I don't know what the specs of their inference machines are, but where I worked the machines research used were all 8gpu monsters. so long as your model fitted in (combined) vram, you could job was a goodun.
To scale the secret ingredient was industrial amounts of cash. Sure we had DGXs (fun fact, nvidia sent literal gold plated DGX machines) but they wernt dense, and were very expensive.
Most large companies have robust RPC, and orchestration, which means the hard part isn't routing the message, its making the model fit in the boxes you have. (thats not my area of expertise though)
> Inference is (mostly) stateless. ... you just need to route mostly small amounts of data to a bunch of big machines.
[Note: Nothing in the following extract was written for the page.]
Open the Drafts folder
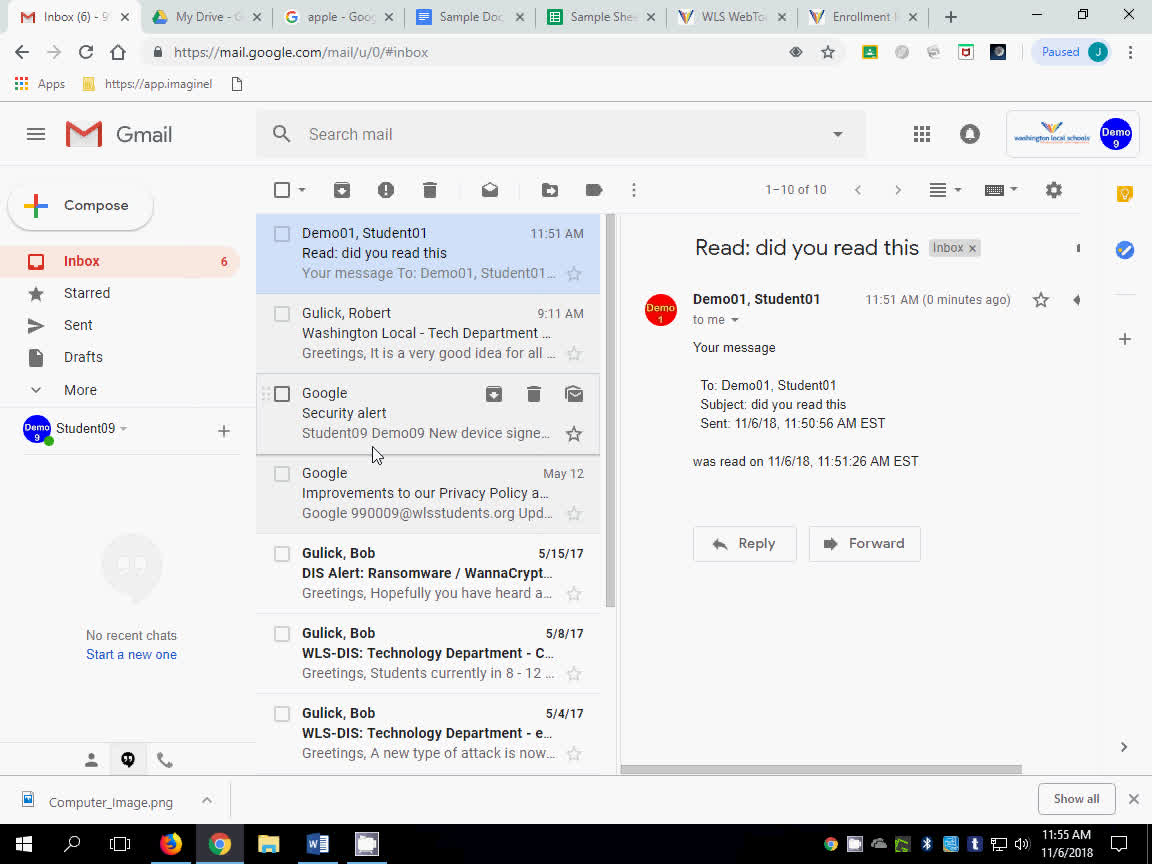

I think this might just be the key insight. The key advantage of doing batched inference at a huge scale is that once you maximize parallelism and sharding, your model parameters and the memory bandwidth associated with them are essentially free (since at any given moment they're being shared among a huge amount of requests!), you "only" pay for the request-specific raw compute and the memory storage+bandwidth for the activations. And the proprietary models are now huge, highly-quantized extreme-MoE models where the former factor (model size) is huge and the latter (request-specific compute) has been correspondingly minimized - and where it hasn't, you're definitely paying "pro" pricing for it. I think this goes a long way towards explaining how inference at scale can work better than locally.
(There are "tricks" you could do locally to try and compete with this setup, such as storing model parameters on disk and accessing them via mmap, at least when doing token gen on CPU. But of course you're paying for that with increased latency, which you may or may not be okay with in that context.)